• Association of arsenic-induced malignant transformation with DNA hypomethylation and aberrant oncogene expression

      Zhao, Christopher Qinchun; Waalkes, Michael P.; Squibb, Katherine S. (1997)
      Arsenic compounds are known human carcinogens but have proven equivocal in animal testing. The methylation of arsenic is a key aspect of its metabolism and consumption of the cellular methyl group donor, S-adenosyl-methionine (SAM), occurs concurrently with this metabolism. The fact that DNA methyltransferases (MeTases) require this same methyl group donor suggests a role for DNA hypomethylation in arsenic carcinogenesis. We tested the hypothesis that arsenic-induced cell transformation results from DNA hypomethylation caused by continuous methyl depletion due to chronic exposure to arsenic, and aberrant gene expression facilitated by the inheritable DNA methylation status. The hypothesis was tested by first inducing transformation in a rat liver epithelial cell line by chronic exposure to low-levels of arsenic, as confirmed by the development of highly aggressive, malignant tumors after inoculation of cells into Nude mice. Global DNA hypomethylation occurred concurrently with malignant transformation and in the presence of depressed levels of SAM. Arsenic-induced DNA hypomethylation was a function of dose and exposure duration, and remained constant even after withdrawal of arsenic. Consistent with hypomethylation as the means of transformation, activation of the oncogene c-myc was detected. Activation of c-myc often occurs during hepatocarcinogenesis and can induce transformation without mutation by simple overexpression. Hyperexpressibility of the MT gene, a gene for which expression is clearly controlled by DNA methylation, was also detected in transformed cells. Acute arsenic or arsenic at non-transforming levels did not induce global hypomethylation of DNA or activate c-myc. While transcription of DNA MeTase was elevated, the MeTase enzymatic activity was reduced with arsenic transformation. Taken together, these results indicate chronic, low levels of arsenic can act as a carcinogen by inducing genomic DNA hypomethylation, which facilitates aberrant oncogene expression, and they constitute the first tenable theory of mechanism in arsenic carcinogenesis.
    • Molecular mechanisms of cadmium carcinogenesis: The potential roles of lipid peroxidation, oncogene activation and metallothionein expression

      Abshire, Michael Krystian; Waalkes, Michael P. (1995)

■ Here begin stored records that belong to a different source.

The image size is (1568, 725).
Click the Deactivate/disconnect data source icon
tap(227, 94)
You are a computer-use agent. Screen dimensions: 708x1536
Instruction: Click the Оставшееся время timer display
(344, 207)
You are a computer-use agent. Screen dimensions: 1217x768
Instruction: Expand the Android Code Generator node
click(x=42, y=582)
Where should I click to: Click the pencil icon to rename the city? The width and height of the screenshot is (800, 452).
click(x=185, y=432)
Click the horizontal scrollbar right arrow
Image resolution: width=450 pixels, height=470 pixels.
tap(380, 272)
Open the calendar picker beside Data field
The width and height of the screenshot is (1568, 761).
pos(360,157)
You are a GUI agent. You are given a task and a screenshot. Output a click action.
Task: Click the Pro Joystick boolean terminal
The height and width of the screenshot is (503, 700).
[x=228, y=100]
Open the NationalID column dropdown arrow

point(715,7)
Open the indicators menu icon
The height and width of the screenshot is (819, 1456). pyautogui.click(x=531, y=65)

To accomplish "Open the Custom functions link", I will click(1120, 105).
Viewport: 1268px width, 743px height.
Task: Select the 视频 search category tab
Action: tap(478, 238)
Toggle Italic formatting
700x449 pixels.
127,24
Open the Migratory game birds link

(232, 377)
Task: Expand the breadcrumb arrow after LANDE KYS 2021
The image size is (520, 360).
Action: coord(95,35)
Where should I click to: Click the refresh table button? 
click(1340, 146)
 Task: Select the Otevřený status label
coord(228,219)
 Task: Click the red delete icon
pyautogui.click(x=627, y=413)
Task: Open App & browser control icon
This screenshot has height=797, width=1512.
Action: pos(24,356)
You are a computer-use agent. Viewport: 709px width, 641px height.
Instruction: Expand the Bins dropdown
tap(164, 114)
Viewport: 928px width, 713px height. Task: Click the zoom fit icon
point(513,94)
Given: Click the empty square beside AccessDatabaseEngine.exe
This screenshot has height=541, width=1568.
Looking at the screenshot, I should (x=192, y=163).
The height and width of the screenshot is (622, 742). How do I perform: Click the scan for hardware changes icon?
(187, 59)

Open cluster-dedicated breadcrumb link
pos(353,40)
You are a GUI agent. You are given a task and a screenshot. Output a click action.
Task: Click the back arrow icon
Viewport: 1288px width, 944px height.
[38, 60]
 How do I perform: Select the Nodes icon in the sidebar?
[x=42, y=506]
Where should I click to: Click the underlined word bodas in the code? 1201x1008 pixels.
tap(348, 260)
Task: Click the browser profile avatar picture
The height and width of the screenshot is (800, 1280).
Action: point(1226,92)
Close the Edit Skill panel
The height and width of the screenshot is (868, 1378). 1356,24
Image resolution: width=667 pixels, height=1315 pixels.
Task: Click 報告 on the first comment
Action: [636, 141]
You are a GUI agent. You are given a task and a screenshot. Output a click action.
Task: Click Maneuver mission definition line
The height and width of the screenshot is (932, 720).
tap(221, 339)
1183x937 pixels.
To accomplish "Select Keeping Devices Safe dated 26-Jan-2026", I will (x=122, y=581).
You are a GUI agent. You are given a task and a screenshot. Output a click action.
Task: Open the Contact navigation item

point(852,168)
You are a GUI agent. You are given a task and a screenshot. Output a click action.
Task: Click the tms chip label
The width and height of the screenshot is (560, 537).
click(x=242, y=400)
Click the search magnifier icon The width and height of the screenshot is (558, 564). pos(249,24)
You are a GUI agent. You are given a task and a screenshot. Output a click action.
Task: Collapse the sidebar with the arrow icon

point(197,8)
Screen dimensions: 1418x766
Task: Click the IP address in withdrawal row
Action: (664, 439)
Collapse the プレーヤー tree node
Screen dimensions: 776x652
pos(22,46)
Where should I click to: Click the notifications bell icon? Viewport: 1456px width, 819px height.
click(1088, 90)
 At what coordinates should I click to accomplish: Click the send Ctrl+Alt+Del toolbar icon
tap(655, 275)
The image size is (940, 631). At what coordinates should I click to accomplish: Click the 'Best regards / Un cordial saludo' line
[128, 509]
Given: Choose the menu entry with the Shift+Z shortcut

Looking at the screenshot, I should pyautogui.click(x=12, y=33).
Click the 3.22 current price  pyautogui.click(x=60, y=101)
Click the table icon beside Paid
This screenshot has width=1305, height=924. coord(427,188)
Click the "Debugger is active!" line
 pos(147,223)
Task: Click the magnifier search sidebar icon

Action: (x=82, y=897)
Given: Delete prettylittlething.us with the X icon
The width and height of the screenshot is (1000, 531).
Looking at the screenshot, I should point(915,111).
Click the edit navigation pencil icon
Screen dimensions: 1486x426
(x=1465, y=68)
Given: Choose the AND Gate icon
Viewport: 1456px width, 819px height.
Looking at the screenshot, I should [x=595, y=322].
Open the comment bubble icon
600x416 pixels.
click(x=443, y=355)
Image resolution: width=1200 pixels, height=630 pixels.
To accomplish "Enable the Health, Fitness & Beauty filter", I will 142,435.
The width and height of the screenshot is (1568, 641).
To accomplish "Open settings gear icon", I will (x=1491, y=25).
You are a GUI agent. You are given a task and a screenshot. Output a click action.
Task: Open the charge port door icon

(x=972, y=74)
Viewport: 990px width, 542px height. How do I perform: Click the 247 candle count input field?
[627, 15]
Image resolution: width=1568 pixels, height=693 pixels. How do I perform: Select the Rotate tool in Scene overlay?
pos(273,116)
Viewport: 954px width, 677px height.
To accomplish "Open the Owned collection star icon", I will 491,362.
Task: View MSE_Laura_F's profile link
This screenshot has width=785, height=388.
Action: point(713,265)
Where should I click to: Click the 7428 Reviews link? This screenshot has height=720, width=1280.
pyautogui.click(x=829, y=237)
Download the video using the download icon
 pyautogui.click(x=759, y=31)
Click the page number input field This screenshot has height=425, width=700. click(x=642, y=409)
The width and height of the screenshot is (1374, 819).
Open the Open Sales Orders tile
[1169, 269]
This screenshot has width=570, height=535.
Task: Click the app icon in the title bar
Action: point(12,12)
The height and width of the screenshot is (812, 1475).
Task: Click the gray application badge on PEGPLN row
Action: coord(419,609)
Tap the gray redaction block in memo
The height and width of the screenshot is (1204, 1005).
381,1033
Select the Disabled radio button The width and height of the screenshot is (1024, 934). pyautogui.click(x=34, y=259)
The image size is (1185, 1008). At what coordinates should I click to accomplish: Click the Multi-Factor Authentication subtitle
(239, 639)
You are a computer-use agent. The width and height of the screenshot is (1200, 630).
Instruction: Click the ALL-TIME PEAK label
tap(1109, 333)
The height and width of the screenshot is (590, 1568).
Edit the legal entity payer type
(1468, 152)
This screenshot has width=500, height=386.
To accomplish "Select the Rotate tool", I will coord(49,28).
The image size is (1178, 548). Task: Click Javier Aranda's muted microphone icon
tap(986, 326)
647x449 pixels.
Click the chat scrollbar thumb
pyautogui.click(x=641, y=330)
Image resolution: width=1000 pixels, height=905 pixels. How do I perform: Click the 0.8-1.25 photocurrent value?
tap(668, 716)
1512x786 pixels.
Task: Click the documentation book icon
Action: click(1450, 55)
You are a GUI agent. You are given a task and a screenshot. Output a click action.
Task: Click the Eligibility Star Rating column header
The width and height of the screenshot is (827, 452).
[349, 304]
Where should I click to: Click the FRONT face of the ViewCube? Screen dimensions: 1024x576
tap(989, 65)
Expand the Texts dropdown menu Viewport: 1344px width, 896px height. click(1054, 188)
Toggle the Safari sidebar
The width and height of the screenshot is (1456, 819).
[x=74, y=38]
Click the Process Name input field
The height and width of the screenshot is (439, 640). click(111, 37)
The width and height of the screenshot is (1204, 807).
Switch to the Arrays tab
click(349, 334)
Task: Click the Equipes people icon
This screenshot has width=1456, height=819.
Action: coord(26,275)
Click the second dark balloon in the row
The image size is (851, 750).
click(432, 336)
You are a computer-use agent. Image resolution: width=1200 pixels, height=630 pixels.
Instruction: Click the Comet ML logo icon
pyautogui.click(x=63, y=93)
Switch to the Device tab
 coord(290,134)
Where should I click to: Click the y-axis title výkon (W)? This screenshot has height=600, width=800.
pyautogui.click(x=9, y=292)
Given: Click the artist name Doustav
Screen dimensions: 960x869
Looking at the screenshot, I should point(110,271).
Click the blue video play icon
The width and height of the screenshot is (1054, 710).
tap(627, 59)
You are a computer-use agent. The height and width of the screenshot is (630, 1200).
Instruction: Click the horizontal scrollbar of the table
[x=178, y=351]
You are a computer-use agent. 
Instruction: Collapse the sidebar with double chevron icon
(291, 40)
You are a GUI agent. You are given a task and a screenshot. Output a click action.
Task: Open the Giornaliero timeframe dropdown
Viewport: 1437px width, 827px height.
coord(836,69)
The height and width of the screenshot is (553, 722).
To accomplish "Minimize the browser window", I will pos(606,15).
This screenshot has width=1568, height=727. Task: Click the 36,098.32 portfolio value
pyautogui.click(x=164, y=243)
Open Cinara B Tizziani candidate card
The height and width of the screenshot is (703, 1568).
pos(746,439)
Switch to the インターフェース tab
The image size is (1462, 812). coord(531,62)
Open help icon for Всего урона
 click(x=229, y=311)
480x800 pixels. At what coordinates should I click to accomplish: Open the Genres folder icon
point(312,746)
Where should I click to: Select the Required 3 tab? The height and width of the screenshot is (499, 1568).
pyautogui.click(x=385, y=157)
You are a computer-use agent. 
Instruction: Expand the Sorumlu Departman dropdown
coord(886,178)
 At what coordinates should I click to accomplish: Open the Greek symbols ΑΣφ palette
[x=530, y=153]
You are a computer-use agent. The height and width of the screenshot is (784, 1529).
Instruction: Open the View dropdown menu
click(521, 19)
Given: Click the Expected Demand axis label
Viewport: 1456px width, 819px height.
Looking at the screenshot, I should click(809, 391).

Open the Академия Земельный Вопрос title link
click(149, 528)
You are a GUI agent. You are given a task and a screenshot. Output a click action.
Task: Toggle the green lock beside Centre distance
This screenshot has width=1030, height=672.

      Cadmium is a potent metallic toxin and carcinogen. The metallothionein gene (MT) is highly metal-inducible and encodes for a metal-binding protein, metallothionein (MT), which can protect against the toxic effects of cadmium by sequestration of the metal. The molecular processes involved in cadmium carcinogenesis were examined. Levels of oxidative damage (lipid peroxidation) and the acute activation of proto-oncogenes c-myc and c-jun by cadmium in vitro and the effect of MT gene preactivation on these effects were studied. A low level of cadmium was able to induce expression of the c-myc and c-jun oncogenes and subsequently transform cultured cells. Cadmium caused strain-dependent oxidative damage in vivo in the liver, kidney and testes of mice. Levels of lipid peroxidation were higher in the testes of NFS mice, a strain known to be more susceptible to cadmium toxicity. MT protein preinduction by zinc prevented cadmium-induced lipid peroxidation. This was more marked in BALB/c mice, a strain resistant to the toxic effects of cadmium. Acute in vitro cadmium exposure was an effective inducer of expression of the c-myc and c-jun proto-oncogenes in rat L6 myoblasts; preexposure to zinc effectively repressed their transcriptional induction by cadmium. Chronic low dose cadmium exposure of L6 cells was a potent initiator of transformation. Low dose cadmium-transformed L6 cells, when inoculated into nude mice, produced tumors that were more malignant and had significantly higher growth rates and sizes than untreated control cells. Transformation induced by cadmium was associated with a chronic downregulation of c-myc and c-jun. However, lipid peroxidation was not associated with the increased expression of these oncogenes. Cadmium was an effective initiator of oxidative damage, proto-oncogene activation and L6 transformation. MT expression was associated with protection from acute cadmium toxicity in vitro and in vivo, and prevention of cadmium-induced oncogene activation. MT may thus be intimately involved in the molecular mechanisms of cadmium carcinogenesis.